Work required ::
Where does the string "computer" occur in the entries below? Copy every line where it does.

Records from a data collection ::
▼

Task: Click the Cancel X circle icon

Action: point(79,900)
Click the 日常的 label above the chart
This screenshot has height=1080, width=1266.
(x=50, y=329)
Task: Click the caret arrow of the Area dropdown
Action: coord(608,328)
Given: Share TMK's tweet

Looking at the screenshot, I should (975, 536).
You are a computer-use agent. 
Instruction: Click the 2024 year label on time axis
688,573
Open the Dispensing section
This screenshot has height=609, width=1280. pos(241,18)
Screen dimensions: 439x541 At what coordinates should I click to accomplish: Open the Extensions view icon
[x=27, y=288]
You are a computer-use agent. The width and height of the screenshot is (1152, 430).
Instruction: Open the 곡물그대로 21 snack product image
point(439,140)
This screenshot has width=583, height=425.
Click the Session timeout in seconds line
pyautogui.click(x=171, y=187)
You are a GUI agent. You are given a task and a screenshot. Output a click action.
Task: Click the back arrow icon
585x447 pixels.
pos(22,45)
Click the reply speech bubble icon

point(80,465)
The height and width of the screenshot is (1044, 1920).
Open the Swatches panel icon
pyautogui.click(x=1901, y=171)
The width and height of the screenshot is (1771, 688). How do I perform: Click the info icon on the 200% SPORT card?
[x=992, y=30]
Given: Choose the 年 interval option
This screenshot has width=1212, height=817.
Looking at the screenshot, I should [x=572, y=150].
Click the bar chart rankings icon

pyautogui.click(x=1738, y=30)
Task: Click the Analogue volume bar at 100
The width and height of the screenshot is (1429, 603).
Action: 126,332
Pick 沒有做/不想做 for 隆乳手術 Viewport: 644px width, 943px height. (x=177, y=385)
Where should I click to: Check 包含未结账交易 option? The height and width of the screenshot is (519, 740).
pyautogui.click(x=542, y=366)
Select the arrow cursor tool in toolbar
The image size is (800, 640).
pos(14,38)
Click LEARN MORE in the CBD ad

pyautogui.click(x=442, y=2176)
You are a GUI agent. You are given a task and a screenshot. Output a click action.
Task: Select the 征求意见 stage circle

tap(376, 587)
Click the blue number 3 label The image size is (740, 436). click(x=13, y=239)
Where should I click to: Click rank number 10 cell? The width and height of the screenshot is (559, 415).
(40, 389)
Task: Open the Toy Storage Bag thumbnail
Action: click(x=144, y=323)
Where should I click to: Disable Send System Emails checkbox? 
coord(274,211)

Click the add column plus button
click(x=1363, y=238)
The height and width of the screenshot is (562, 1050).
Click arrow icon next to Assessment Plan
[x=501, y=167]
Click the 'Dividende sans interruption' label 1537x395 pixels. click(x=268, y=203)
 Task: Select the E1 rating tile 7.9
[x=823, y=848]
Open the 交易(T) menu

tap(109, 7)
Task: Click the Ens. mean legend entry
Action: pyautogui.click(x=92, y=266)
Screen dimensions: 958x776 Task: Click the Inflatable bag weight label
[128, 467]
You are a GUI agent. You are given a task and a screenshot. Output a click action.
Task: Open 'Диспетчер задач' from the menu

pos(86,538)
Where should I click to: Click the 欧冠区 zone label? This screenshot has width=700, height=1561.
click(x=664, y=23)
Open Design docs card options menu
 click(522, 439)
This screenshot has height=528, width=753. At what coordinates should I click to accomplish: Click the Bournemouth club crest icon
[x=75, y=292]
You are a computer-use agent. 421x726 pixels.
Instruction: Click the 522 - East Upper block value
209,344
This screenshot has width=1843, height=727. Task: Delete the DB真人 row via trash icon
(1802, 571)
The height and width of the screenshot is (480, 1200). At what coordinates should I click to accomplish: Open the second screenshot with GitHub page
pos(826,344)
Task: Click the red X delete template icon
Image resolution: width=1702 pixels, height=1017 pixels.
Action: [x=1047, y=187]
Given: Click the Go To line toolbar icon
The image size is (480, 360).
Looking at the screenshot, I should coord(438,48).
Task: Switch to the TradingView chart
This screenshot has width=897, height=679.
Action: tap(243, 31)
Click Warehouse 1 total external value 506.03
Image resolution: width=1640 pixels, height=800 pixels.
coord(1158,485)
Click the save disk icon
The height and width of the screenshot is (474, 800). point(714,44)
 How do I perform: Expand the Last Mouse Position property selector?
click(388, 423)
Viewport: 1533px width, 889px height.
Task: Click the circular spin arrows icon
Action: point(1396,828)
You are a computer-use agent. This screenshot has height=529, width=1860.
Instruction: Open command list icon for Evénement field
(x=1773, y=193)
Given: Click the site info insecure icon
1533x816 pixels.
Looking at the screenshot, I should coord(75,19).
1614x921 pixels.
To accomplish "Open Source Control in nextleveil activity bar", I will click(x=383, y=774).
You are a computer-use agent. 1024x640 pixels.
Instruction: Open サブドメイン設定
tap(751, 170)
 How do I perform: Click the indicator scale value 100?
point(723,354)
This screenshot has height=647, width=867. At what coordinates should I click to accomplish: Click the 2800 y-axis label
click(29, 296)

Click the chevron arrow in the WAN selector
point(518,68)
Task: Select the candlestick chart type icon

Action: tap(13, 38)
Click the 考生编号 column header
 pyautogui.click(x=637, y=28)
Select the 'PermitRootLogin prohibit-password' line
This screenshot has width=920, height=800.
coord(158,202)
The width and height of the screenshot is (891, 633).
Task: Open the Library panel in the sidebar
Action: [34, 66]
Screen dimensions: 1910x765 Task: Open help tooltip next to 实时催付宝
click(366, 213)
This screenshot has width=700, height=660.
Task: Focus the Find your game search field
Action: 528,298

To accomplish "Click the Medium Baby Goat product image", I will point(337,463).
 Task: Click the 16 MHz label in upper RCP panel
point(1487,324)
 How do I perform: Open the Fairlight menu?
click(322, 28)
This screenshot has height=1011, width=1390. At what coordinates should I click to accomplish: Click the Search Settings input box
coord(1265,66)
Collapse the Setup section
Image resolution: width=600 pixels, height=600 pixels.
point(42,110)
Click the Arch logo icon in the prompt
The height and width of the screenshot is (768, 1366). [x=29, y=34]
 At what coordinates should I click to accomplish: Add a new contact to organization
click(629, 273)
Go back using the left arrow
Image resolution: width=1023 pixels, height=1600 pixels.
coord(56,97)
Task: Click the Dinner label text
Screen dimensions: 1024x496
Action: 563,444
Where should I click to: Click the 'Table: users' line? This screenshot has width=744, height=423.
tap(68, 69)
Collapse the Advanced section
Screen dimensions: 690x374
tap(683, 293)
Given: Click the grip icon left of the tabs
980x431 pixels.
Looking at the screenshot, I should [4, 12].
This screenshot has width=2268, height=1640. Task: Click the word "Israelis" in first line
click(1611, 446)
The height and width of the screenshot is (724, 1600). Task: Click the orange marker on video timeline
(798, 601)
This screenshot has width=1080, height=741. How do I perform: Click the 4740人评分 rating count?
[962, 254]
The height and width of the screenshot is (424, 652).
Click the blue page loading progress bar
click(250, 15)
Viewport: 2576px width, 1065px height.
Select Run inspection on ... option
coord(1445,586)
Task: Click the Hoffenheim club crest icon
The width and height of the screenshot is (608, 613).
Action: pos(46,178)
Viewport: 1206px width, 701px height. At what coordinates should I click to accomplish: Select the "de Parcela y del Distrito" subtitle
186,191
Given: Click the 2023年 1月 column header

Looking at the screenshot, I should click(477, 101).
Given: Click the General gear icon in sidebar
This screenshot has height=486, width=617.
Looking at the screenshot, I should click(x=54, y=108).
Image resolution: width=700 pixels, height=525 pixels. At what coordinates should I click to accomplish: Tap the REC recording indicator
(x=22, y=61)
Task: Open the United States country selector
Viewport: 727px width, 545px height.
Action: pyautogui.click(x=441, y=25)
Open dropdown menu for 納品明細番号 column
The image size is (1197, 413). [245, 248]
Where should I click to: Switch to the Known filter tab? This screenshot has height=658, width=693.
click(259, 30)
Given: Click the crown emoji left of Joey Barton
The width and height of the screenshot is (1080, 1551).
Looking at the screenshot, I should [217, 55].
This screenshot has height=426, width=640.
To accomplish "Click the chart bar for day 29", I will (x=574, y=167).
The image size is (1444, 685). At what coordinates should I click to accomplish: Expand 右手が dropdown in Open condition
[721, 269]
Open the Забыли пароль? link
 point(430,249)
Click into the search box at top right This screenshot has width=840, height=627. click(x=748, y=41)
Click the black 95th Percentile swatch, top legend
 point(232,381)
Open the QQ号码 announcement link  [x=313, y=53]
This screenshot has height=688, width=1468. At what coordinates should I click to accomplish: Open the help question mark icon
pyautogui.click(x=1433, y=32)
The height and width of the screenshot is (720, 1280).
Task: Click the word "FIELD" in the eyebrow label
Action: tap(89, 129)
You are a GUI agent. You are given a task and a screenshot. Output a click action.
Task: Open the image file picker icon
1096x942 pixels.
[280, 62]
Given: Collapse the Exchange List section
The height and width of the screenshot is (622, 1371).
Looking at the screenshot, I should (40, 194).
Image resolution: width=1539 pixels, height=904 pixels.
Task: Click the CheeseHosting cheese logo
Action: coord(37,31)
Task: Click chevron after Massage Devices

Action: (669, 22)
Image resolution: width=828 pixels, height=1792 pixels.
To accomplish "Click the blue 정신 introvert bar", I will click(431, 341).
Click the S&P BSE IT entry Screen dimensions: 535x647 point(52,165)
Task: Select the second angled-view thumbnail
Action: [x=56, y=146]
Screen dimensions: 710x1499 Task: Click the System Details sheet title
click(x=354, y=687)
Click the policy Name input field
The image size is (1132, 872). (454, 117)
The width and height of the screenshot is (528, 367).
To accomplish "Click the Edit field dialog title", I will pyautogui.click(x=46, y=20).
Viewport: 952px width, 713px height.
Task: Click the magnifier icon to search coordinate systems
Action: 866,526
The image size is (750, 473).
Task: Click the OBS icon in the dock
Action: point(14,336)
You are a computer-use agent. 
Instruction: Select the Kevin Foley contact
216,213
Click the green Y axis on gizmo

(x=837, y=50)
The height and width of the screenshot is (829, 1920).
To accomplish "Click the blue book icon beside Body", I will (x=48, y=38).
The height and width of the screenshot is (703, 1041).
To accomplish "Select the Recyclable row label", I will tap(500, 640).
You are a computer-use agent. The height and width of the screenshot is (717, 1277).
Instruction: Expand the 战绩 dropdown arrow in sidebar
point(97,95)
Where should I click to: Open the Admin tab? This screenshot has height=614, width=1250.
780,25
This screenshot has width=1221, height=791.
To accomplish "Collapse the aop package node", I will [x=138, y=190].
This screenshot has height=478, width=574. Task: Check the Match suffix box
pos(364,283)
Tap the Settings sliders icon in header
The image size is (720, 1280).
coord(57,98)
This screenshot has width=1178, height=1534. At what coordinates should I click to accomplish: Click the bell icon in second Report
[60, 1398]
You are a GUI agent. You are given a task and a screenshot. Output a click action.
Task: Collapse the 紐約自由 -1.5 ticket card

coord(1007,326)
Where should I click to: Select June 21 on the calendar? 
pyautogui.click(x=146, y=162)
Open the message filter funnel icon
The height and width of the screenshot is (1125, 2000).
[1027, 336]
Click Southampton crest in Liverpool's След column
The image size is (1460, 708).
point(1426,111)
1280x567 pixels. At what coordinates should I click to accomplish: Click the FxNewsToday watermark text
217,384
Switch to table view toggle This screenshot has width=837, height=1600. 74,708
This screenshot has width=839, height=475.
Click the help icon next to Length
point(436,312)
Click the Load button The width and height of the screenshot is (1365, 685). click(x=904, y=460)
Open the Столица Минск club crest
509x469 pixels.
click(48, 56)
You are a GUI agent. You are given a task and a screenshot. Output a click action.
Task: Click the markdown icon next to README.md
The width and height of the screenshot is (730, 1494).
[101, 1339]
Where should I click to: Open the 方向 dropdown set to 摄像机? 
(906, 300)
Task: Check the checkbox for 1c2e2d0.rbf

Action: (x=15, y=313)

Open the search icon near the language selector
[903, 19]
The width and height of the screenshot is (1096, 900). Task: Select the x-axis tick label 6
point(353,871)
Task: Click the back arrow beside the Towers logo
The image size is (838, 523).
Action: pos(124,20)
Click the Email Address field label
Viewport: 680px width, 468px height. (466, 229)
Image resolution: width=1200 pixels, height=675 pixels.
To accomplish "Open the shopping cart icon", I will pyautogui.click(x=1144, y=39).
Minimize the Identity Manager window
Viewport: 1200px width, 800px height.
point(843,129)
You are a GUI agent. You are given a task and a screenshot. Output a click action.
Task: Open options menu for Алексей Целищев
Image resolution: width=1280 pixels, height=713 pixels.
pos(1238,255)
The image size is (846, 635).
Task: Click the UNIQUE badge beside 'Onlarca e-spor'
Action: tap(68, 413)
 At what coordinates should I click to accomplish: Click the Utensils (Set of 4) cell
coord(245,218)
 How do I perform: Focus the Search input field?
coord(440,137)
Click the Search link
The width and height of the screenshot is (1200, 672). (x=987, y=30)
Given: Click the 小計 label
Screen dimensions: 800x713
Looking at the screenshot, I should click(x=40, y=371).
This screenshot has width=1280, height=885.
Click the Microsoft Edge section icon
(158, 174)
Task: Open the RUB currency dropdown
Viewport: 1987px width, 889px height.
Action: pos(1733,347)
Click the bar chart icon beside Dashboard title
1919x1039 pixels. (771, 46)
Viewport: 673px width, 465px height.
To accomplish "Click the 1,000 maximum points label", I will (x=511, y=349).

▲

Answer for the task ::
You are a computer-use agent. 
You are a computer-use agent. The width and height of the screenshot is (1152, 430).
You are a computer-use agent. 421x726 pixels.
You are a computer-use agent. This screenshot has height=529, width=1860.
You are a computer-use agent. 1024x640 pixels.
You are a computer-use agent. 
You are a computer-use agent. The height and width of the screenshot is (717, 1277).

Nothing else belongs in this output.